Чудный сон мне Бог послал —
С длинной белой бородою
В белой ризе предо мною
Старец некий предстоял
И меня благословлял.
И еще вспоминается из Пушкина:
В путь отправился король…
Глава девятая Убийство Павла
«Едва императрица Мария Федоровна вошла в опочивальню и увидела тело супруга, громкий вопль излетел из груди ее.
Шталмейстер Муханов и доктор Роджерсон поддержали Марию Федоровну. Великие княжны тихо плакали.
С минуту все стояли неподвижно. Страшная тишина была вокруг мертвеца.
Тогда императрица стала приближаться к телу.

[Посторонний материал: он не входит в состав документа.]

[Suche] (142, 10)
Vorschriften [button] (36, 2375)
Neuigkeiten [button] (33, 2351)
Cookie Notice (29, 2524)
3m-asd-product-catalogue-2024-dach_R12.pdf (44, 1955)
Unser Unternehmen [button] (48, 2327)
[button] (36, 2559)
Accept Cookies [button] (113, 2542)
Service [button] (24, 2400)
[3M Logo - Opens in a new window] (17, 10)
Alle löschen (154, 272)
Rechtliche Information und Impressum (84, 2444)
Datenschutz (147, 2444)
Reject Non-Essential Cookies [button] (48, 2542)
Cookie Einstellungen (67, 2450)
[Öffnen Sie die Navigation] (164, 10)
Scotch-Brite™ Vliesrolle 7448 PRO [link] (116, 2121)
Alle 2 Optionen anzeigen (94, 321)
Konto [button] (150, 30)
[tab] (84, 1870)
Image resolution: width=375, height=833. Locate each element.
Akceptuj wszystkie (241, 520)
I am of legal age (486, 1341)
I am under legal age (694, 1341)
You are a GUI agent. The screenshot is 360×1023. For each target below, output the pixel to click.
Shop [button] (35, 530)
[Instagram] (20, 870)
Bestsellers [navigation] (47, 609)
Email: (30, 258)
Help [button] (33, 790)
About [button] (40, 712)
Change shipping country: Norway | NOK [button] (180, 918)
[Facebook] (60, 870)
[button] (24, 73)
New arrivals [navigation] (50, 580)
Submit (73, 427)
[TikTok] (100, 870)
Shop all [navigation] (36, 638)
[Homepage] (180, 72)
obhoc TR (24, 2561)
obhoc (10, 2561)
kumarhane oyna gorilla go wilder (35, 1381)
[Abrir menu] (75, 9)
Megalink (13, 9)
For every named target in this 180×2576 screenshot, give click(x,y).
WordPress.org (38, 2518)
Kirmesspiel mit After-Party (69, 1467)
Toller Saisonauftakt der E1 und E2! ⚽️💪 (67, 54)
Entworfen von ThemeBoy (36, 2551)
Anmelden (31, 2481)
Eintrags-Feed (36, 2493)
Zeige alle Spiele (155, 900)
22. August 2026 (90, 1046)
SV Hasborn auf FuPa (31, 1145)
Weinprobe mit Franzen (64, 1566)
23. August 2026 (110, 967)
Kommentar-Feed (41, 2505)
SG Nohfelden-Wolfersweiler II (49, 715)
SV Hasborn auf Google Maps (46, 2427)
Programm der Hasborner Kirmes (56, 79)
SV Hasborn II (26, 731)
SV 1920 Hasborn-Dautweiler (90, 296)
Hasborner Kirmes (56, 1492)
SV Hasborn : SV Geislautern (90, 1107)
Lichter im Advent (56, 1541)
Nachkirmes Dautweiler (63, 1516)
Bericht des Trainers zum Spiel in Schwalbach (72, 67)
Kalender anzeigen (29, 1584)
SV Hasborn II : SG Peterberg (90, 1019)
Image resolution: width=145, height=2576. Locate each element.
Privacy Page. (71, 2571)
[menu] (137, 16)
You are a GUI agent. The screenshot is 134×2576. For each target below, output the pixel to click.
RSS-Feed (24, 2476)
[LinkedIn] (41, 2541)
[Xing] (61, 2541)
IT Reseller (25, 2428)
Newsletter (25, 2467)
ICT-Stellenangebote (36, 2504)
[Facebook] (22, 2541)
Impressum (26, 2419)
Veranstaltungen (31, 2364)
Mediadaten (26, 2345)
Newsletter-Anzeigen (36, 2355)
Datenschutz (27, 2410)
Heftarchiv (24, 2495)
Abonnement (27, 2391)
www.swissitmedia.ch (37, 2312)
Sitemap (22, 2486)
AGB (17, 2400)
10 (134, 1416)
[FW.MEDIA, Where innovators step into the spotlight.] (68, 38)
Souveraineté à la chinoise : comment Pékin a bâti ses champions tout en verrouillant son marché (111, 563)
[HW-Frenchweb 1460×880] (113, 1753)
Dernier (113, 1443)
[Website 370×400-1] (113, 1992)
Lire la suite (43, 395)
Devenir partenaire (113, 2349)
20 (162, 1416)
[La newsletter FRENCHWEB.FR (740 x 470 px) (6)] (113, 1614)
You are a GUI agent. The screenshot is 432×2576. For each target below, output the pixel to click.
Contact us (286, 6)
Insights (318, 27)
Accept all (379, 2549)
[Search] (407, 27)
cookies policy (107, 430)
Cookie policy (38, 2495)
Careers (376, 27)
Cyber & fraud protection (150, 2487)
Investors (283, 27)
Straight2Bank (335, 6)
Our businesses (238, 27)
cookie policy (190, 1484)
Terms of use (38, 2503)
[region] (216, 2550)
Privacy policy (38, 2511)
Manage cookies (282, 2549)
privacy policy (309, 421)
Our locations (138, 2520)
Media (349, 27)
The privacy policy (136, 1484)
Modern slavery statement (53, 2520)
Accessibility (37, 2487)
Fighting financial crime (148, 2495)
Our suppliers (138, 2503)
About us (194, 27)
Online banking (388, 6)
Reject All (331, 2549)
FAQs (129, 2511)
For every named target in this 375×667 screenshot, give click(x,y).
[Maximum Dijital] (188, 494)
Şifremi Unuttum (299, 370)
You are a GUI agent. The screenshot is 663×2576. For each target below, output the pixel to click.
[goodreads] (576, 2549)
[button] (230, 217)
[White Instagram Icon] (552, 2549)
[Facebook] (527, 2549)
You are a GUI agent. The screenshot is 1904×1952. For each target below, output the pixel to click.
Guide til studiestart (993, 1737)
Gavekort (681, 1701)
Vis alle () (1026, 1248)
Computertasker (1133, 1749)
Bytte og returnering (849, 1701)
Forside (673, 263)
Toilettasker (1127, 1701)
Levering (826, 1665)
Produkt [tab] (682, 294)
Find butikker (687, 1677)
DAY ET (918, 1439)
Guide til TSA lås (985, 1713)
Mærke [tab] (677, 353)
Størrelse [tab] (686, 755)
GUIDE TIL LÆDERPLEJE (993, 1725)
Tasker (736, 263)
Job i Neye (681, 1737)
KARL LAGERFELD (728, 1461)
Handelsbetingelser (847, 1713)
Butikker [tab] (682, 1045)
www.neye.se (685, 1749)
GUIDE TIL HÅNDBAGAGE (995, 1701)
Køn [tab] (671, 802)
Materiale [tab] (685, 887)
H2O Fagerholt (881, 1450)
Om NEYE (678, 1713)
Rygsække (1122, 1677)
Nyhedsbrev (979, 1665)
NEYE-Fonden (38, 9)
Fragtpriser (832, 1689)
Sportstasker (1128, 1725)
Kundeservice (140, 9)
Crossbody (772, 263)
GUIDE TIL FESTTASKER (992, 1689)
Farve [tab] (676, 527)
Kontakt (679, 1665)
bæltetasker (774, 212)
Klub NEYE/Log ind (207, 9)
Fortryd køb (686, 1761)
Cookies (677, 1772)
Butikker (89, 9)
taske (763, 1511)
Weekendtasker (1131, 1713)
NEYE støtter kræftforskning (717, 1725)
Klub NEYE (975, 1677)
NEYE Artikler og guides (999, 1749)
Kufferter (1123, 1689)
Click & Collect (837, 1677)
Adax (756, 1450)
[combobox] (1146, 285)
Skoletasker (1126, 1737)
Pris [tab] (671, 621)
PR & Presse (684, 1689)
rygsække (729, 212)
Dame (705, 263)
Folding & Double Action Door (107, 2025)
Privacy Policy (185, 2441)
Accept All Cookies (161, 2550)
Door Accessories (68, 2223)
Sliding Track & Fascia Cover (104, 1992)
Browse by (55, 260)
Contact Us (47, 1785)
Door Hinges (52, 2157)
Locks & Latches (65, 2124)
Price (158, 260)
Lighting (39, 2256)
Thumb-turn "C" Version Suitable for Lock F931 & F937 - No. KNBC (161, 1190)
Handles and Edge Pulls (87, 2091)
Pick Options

Колени ее медленно сгибались, и она поникла, целуя маленькую, изящную, уже пожелтевшую, восковую руку императора.
– Ах, друг мой, – могла она только промолвить.
Вдруг загрохотали барабаны караула, стоявшего с другой стороны опочивальни.
Вошли Александр и Елизавета, сопровождаемые графом Паленом и князем Платоном Зубовым.
Златокудрый, юный Александр, несмотря на всю скорбь свою, проехавшись в Зимний дворец и обратно, овеянный весенним дыханием солнечного, прелестного утра, получив уже множество знаков беспредельного обожания со стороны государственных чинов, гвардии и толпившегося на улицах радостного народа, входя в опочивальню, внес с собою струю жизни и отражение блеска ее на нежных алых устах и чуть опушенных ланитах и на прекрасных очах своих.
Но когда он впервые увидел изуродованное лицо своего отца, с надвинутым на проломленный висок и зашибленный глаз краем шляпы, накрашенное и подмазанное и все же, несмотря на гримировку, обнаруживавшее ужасные синие кровоподтеки, тогда юноша впервые ясно понял и представил себе, что произошло с несчастным родителем его. Пораженный, немой, побелев, как полотно, неподвижно остановился он, вперив широко раскрытый, полный ужаса взор на страшные останки самодержца.